This article was authored by Joseph Waring, and was originally posted on telecomasia.net.
Telcos need to find a way to do things differently and get better at reaching out to other parties.
Andrew Hamilton, a partner at Value Partners, said: “There is no point fighting the OTT players. You have to work with them and ride the wave of third-party apps. Telcos have to open up their distribution networks — but it has to be very simple for them to use.”
He called for a mindset shift and for telcos not to view OTT apps as the enemy.
Speaking at an event in Manila on “Monetizing Data”, sponsored by Elitecore Technologies, Hamilton said that most operators have been poor at marketing and execution on new business models, and should extend their offerings to fill the gaps the handset and internet giants don’t cover.
Dhaval Vora, Elitecore VP of product management, noted that there is no silver bullet to creating new revenue streams, so telcos have to experiment and look at all aspects of their business.
But he said that by being able to support a two-sided business model, operators can roll out services such as smart roaming plans, 3G/Wi-Fi plans and parental controls, which can boost loyalty by improving the customer’s experience. Some can save customers money while others can generate additional incremental revenue for the operator.

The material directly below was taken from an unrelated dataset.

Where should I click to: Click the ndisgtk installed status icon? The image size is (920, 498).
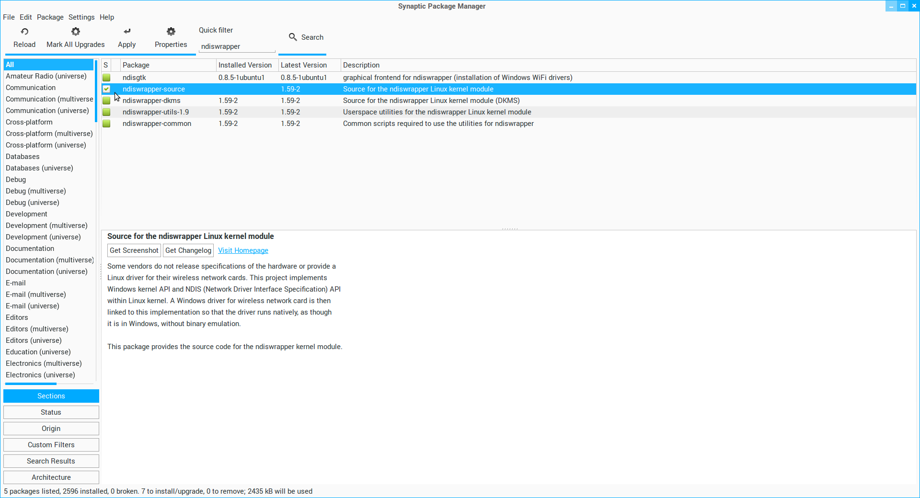106,78
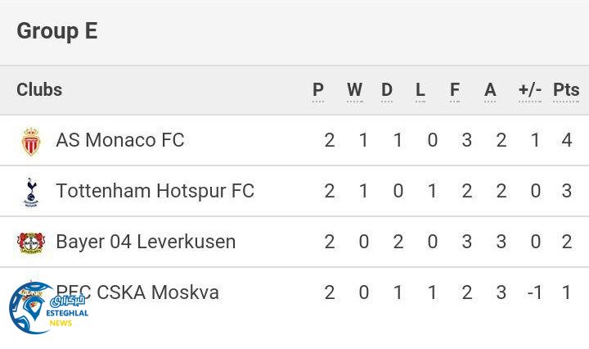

But far too often, Hamilton said the only time a telco engages with a customer is when it wants to try to sell him something.
In a panel discussion on customer experience, Earl Valencia, Smart Communications’ head of corporate development and innovation, explained that the customer experience covers every thing from the discovery of a service until disconnection
He said telcos need to learn from best practices such as Starbucks where people want to hang out in the stores and car insurance companies where if a customer disconnects, they end by saying “hope you consider us again when you think of insurance.”
“We must have the humility to make the customer and their experience our No. 1 priority as our customer have choice. Our responsibility is to achieve brand love.”
Glenn Alvia, Bayan Telecommunications’ enterprise business group head, agreed that the customer experience is a combination of all touch points, from sales and marketing to operations and back-end support to customer support.
“It is not defined from a single standpoint, but from a systemic point of view – all related systems working together to deliver the requirements of the customer,” he said.
An increasingly essential part of the expanded customer service view has become social networking. Alvia said it’s no longer an isolated section of the business but part of a larger customer-engagement strategy. Before responsibilities that traditionally fell to the marketing and product teams now fall into the realm of customer service.
He noted with that social media the company can get feedback from the target audience without incurring high research costs and can help it reach market segments that traditional marketing may not have been able to tap into.
On the downside, there are security and privacy issues that must be addressed. In addition, he said that accurately calculating the success of your social media activity can be difficult.
Valencia said social media is an imperative for companies, especially in the Philippines where 25% of the population is connected to a Facebook account. “Most digital natives don’t have time to go straight to you, but would just Tweet or Facebook their complaint rather than wait 5-10 minutes for the agent on the line. This is the new world, and we must adapt to it as telecom companies.
He noted that it’s said that anything bad is multiplied 10x in social media, but it is also a blessing when you do something good. Operators should assign a team to focus on addressing social media concerns as this is the new call center.
Hamilton, defining the customer experience as the sum total of the customer’s interaction with the devices, apps, staff and services that the customer perceives as linked in any way with the service provider, noted that the virtual experience is driven by the adoption of other peoples’ experiences reflected in the customers’ selected social media.
“The combination of these two elements creates a highly integrated and volatile environment that service providers are continuing to find new ways to measure and react to in a timely manner,” he said.
Many service providers are becoming far more proactive in the virtual experience area in creating, promoting and funding special interest communities that help them get ahead of the curve on focused areas of customer expectations and trends, Hamilton said.